Cela implique d'être attentifs à la chronologie, tant aux conditions de la mise en place des 35 heures avec les lois Aubry I et Aubry II qu'à leur application concrète. Jean-Patrick Gille a insisté sur la réorganisation des process et du travail qu'avaient permise les négociations entreprise par entreprise. Il ne fait pas de doute qu'elles ont permis des gains de productivité dans certains cas.
D'un point de vue historique, monsieur Pilliard, vos fonctions au sein du MEDEF et votre poste de délégué général de l'UIMM, qui vous place au coeur d'une industrie qui a beaucoup souffert et qui continue de souffrir, ont fait de vous un témoin doublement privilégié, en particulier de la façon dont les process industriels ont été affectés, non seulement dans les très grandes entreprises mais aussi dans tout l'archipel que constituent les petites structures.

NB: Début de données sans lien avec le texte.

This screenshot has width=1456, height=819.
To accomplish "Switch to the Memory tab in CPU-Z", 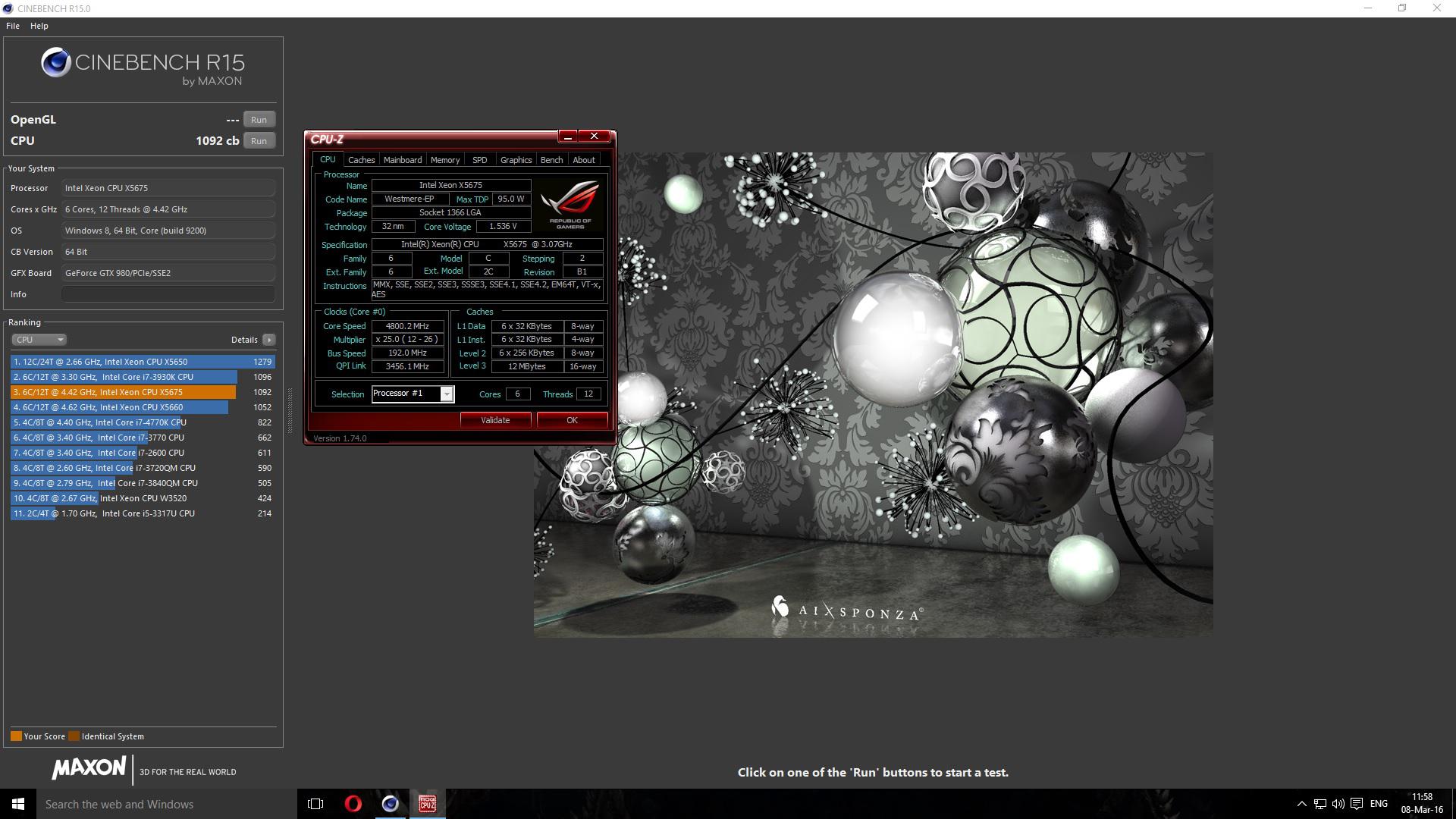I will [x=444, y=160].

Il nous intéresse de savoir comment la réduction du travail a été appliquée. Du temps du gouvernement Jospin, y a-t-il eu des difficultés ? La plupart des accords se sont traduits par le maintien du salaire nominal mais d'autres ont été marqués par des gels de rémunérations. Quelles ont été les répercussions sur l'emploi ?
Comment les choses ont-elles évolué par la suite ? Le cadre juridique n'est, en effet, plus tout à fait le même que celui qui avait été mis en place à l'issue de la loi Aubry II. Votre argument selon lequel il ne faudrait pas le même costume pour tout le monde pose la question de la durée légale, comme Jean-Patrick Gille l'a souligné. Ne reconnaissez-vous pas qu'il existe aujourd'hui des éléments de souplesse comme l'annualisation du temps de travail ou encore le forfait jours pour les cadres, qui leur permet d'avoir des « charrettes », comme disent les architectes lorsqu'ils sont en retard sur des projets à remettre à date fixe ? Le dispositif actuel vous paraît-il adapté ? Si non, doit-il être modifié et pourquoi ?
Enfin, un an à peine après la mise en place de la loi relative à la sécurisation de l'emploi, qui a transcrit très rapidement l'ANI, vous considérez que certaines de ses dispositions, comme les accords de maintien dans l'emploi, ne sont pas bonnes. J'aimerais savoir pourquoi.